+++ Source text

By Steve Brawner
© 2017 by Steve Brawner Communications, Inc.
Wednesday saw the triumph of math over myth, in one state.
That would be Kansas, where the Legislature overrode Gov. Sam Brownback’s veto of tax increases made necessary by his previous tax cuts. We’ll see how this applies to Arkansas later in the column.
What happened in Kansas was in 2012, Brownback pushed through the Legislature huge tax cuts that weren’t accompanied by sufficient spending decreases. He said the tax cuts would spur big economic growth. They didn’t.
The state ever since has been a fiscal mess, and a cautionary tale for other governors. This year it faced a $900 million budget deficit along with an order by its state Supreme Court to increase funding for public schools.
Kansas’ previous policies were based on a commonly believed myth – that if you cut taxes, the economy will grow and the tax cuts will pay for themselves. Thus, you don’t really have to cut spending.
The math is quite different, as proven time and again. Tax cuts can spur economic growth, but not enough to make up for the lost revenue. A minus sign doesn’t become a plus sign just because a politician says it’s so. To make the equation work, it’s very simple – just cut spending too. If you don’t have the courage to do that, don’t cut taxes.
The easy decision is to cut taxes without cutting spending. That makes everyone happy until the bills come due, which can take a while. The easy decisions of the Kansas Legislature of 2012 left the Kansas Legislature of 2017 with hard choices – more taxes, less spending, more debt, and/or violating a court order. So after the 2012 Legislature played Santa Claus, today’s legislators had to be Scrooge.
The result was the Legislature passed a $1.2 billion tax increase that Brownback, still determined to be Santa Claus, vetoed. On Wednesday, legislators overrode that veto knowing they’ll have to tell their primary voters that they voted for a tax increase.

++++++

# Tasks for this exercise:
1 > According to the Kansas tax column, how large a budget deficit did Kansas face this year?
2 > Please set down the Kansas tax column word for word from "The state ever" to "don’t cut taxes.".
3 > Write the next part of the Kansas tax column, picking up after its final sentence.

+++ Listed entries

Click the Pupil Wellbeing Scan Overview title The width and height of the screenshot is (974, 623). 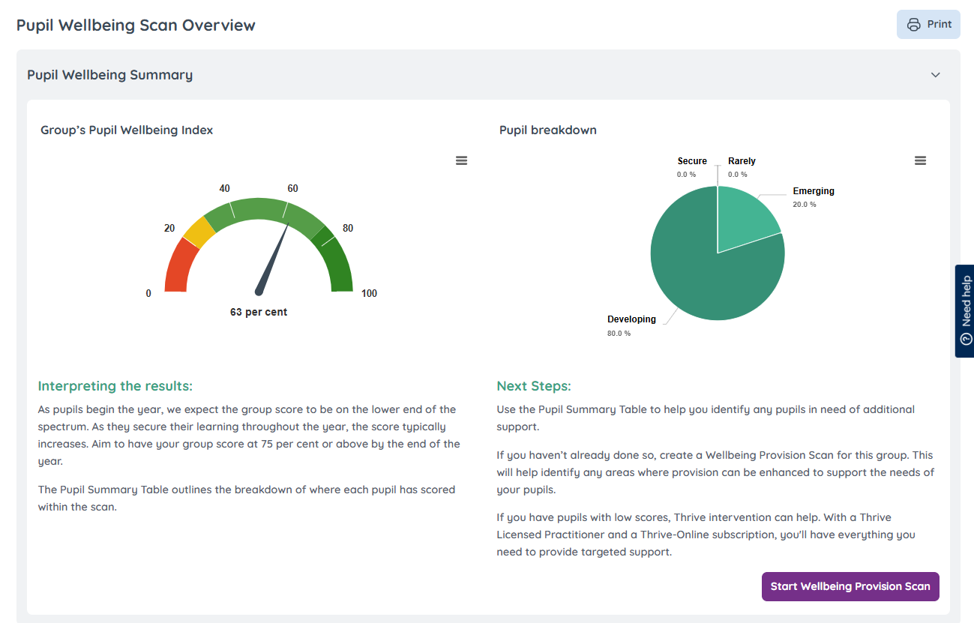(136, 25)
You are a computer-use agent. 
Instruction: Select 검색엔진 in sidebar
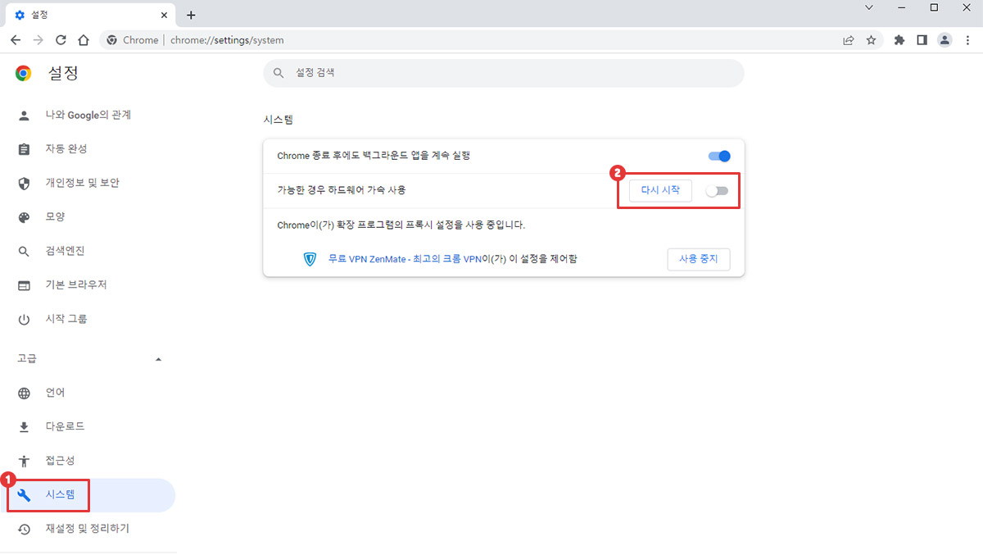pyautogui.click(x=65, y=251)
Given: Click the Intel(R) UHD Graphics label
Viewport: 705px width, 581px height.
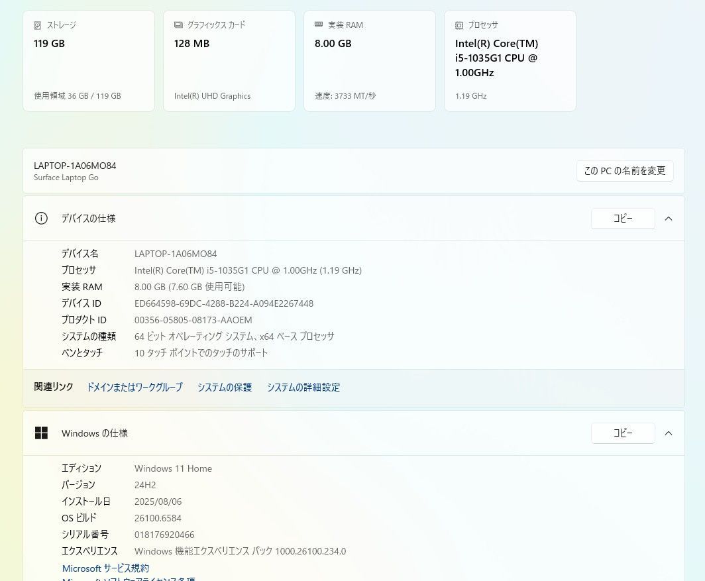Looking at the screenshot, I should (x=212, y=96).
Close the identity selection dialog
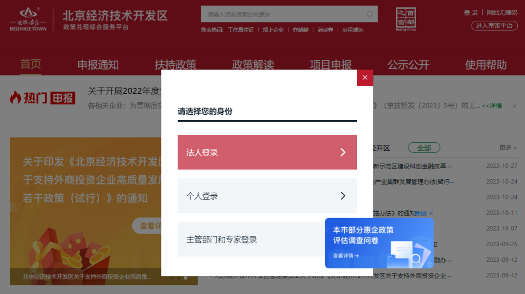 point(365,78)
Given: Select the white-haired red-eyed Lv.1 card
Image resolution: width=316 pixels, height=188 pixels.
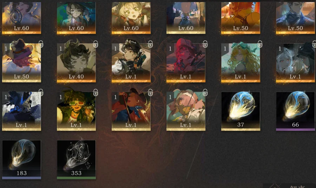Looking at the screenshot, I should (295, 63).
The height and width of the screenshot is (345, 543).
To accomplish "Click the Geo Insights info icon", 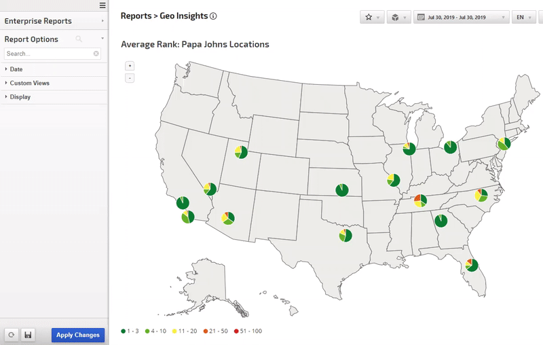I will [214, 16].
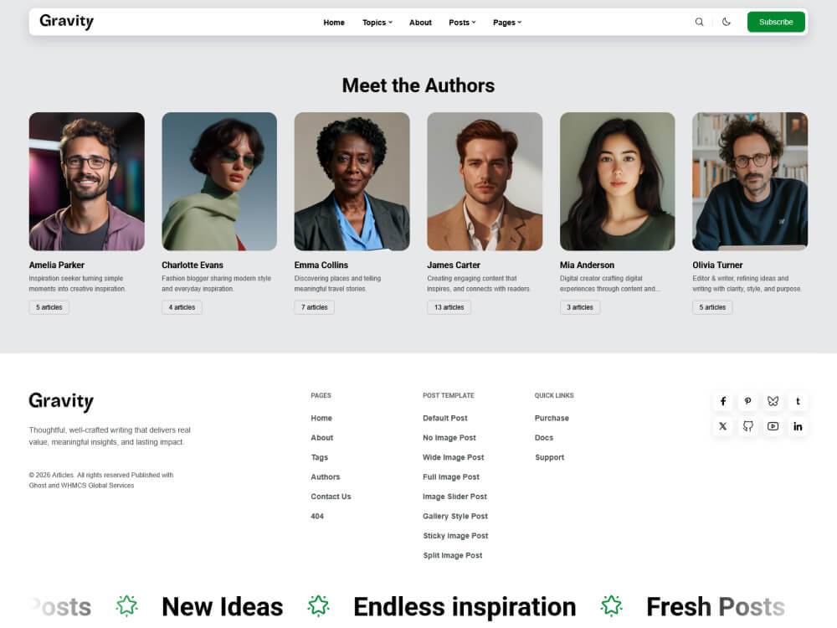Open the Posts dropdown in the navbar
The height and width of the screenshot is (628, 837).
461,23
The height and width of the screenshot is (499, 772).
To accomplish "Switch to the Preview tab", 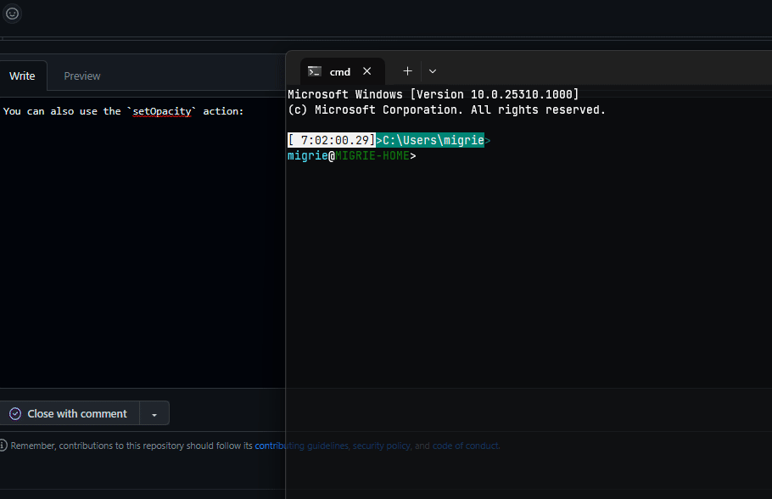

++++++

# Per-task answers:
1 > $900 million

2 >
The state ever since has been a fiscal mess, and a cautionary tale for other governors. This year it faced a $900 million budget deficit along with an order by its state Supreme Court to increase funding for public schools.
Kansas’ previous policies were based on a commonly believed myth – that if you cut taxes, the economy will grow and the tax cuts will pay for themselves. Thus, you don’t really have to cut spending.
The math is quite different, as proven time and again. Tax cuts can spur economic growth, but not enough to make up for the lost revenue. A minus sign doesn’t become a plus sign just because a politician says it’s so. To make the equation work, it’s very simple – just cut spending too. If you don’t have the courage to do that, don’t cut taxes.

3 >
It’s ironic this all happened in Kansas, the state that produced President Eisenhower, under whose administration the federal budget was balanced three times in eight years and almost balanced every other year.
If you’re wondering why this is relevant to Arkansas, it’s because your elected officials at the state and national levels will be spending a lot of time talking about taxes and tax cuts.
At the state level, taxes were cut in 2015 and 2017, and now Gov. Asa Hutchinson and other elected officials want to further reduce rates and simplify the tax code to make the state more competitive with its neighbors. A task force is meeting to craft legislation for 2019. For the math to work, the state must eliminate deductions, but each one will have its own constituency that will fight to protect it. On Wednesday, the task force hired a consultant to determine exactly what deductions are littered throughout the code.
Arkansas has a history of being fiscally responsible and has mechanisms in place through the Revenue Stabilization Act to produce a balanced budget. But mechanisms can be overridden or worked around. The Legislature is going to cut taxes. Hopefully, it will offset all of them by closing deductions and with spending cuts, lest Arkansas look like Kansas without the “Ar.”
More concerning is what’s happening at the federal level, where President Trump wants spending increases for the military and the border wall and has proposed spending cuts that largely won’t happen. He wants to leave untouched the government’s biggest programs, Social Security and Medicare.
Meanwhile, he and other Republican leaders have been promising tax cuts that they really, really want. Speaker of the House Paul Ryan was Brownback’s legislative director in the 1990s when Brownback was in Congress.
For a long time, Washington has behaved like Kansas, with much more disastrous results. Taxes have been cut under the theory that they would pay for themselves, spending has been increased, and the national debt has reached $20 trillion, or $62,000 for every American.
Arkansas’ six members of Congress could, as has happened so often, act like the 2012 Kansas Legislature and play Santa Claus, letting a future Congress somewhere down the line be Scrooge.
Let’s hope they instead base their decisions on math, not a myth. Santa Claus isn’t real, but the bills that come due after Christmas are.